DSPRelated.com
Forums

Reading Large Files and Wavread

Started by afir...@gmail.com December 5, 2009
Hello, this is my first post on these forums, so please bear with me; I'm trying to read relatively large audio files (.wav format, ~1GB in size) into matlab. However, I run out of memory long before the full file is read.

Right now it seems to me that the best solution would be reading in chunks of the signal, manually downsampling, then analyzing them separately, although this seems to be a rather inelegant solution.

The maximum frequency component of the signal I'd be interested would be ~10khz, while wavread returns one sampled at ~50kHz and at 16 bits per sample. I couldn't find any ways to change the sampling frequency or number of bits per signal that wavread would read the signal at, so my question is ultimately two-fold;

A. Is there a way to change the sampling frequency or bit/sample parameters for wavread (or is this something that's specified by the audio file itself?)
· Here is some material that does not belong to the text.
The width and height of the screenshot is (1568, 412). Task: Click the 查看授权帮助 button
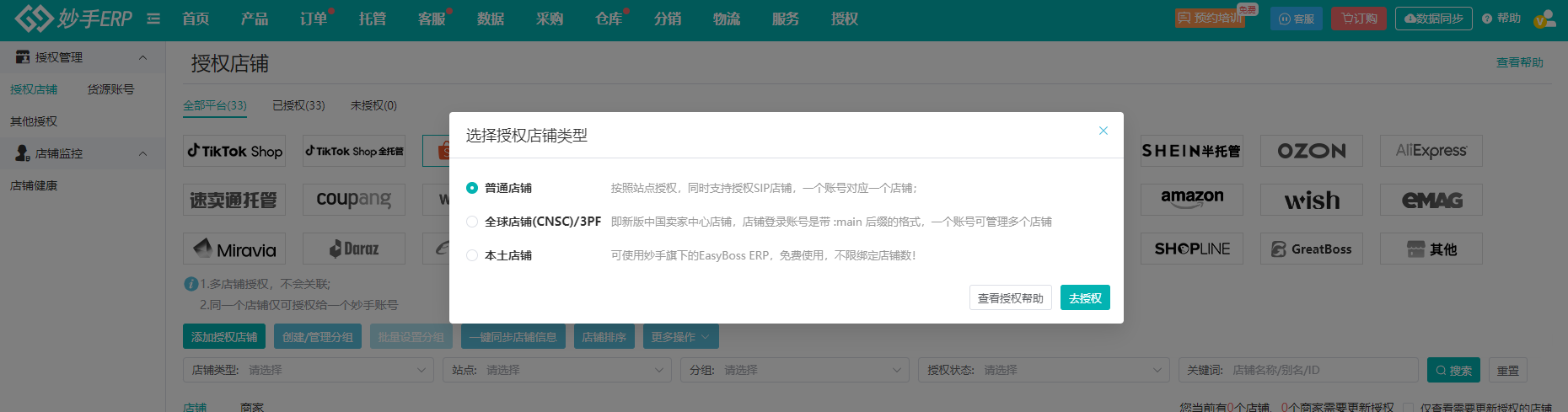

B. Is wavread the optimal solution for reading in this file? Or is there an alternate method that I haven't yet discovered?

Thanks,
Alrik
On Sat, Dec 5, 2009 at 12:32 AM, wrote:

> Hello, this is my first post on these forums, so please bear with me; I'm
> trying to read relatively large audio files (.wav format, ~1GB in size) into
> matlab. However, I run out of memory long before the full file is read.
>
> Right now it seems to me that the best solution would be reading in chunks
> of the signal, manually downsampling, then analyzing them separately,
> although this seems to be a rather inelegant solution.
>
> Actually it is not inelegant, on the other hand, it might even speed up
your simulation. I presume you dont need the entire file at the same time
for processing. if you can fit your working set into your processors RAM,
the simulation would be much faster.

> The maximum frequency component of the signal I'd be interested would be
> ~10khz, while wavread returns one sampled at ~50kHz and at 16 bits per
> sample. I couldn't find any ways to change the sampling frequency or number
> of bits per signal that wavread would read the signal at, so my question is
> ultimately two-fold;
>
> A. Is there a way to change the sampling frequency or bit/sample parameters
> for wavread (or is this something that's specified by the audio file
> itself?)
>
> You can use any of the sample rate converter tools available to change the
sampling frequency of the file. Mind that wavread inherently doesnt have a
notion of default sampling frequency. whatever is the sampling frequency
written into you rwave file is what the wavread would return you.
Btw, why is your wavefile at 50kHz if you are interested only till 10kHz.
can you get your inputs at say 25kHz?

> B. Is wavread the optimal solution for reading in this file? Or is there an
> alternate method that I haven't yet discovered?
>
> wavread doesnt do much by itself. i guess your concern is how to control
the number of samples read, which i believe wavread does give you an option
of mentioning the starting sample number and the ending sample number.
http://www.mathworks.com/access/helpdesk_r13/help/techdoc/ref/wavread.html

good luck

> Thanks,
> Alrik
>
>
Alrik-

> Hello, this is my first post on these forums, so please bear
> with me; I'm trying to read relatively large audio files
> (.wav format, ~1GB in size) into matlab. However, I run out
> of memory long before the full file is read.
>
> Right now it seems to me that the best solution would be
> reading in chunks of the signal, manually downsampling, then
> analyzing them separately, although this seems to be a rather
> inelegant solution.

The elegant solution is to process by continuously reading frames of input data. This approach is eventually required
for any actual audio product that operates in real-time. Speech codecs such as GSM, EVRC, G729, audio codecs such as
MP3, noise cancellation, etc. all use frame-based algorithms. Although you're not doing video, the same holds true
there.

For an academic project or research where the end objective is not real-world implementation, continuous frame-based
processing is not required.

> The maximum frequency component of the signal I'd be
> interested would be ~10khz, while wavread returns one
> sampled at ~50kHz and at 16 bits per sample. I couldn't find
> any ways to change the sampling frequency or number of bits
> per signal that wavread would read the signal at, so my
> question is ultimately two-fold;

wavread() goes by what's contained in the header of the .wav file -- it gets the same header info you would see using
WMP or other media player. If you want to change a sampling rate, you can use other MATLAB functions. I would
mention that if you're interested in getting a clear representation of 10 kHz frequencies, then 48 kHz sampling rate
might be appropriate. Theoretically you can't go lower than 20 kHz, so you might try a typical audio rate of 22.05
kHz. But in that case, you would only have 2 sample points to present each period of a 10 kHz sinewave. That's
something to think about... if you have any higher frequencies, or even if your 10 kHz waveform isn't a sinewave (say
it's a square wave), then 22.05 kHz is not enough.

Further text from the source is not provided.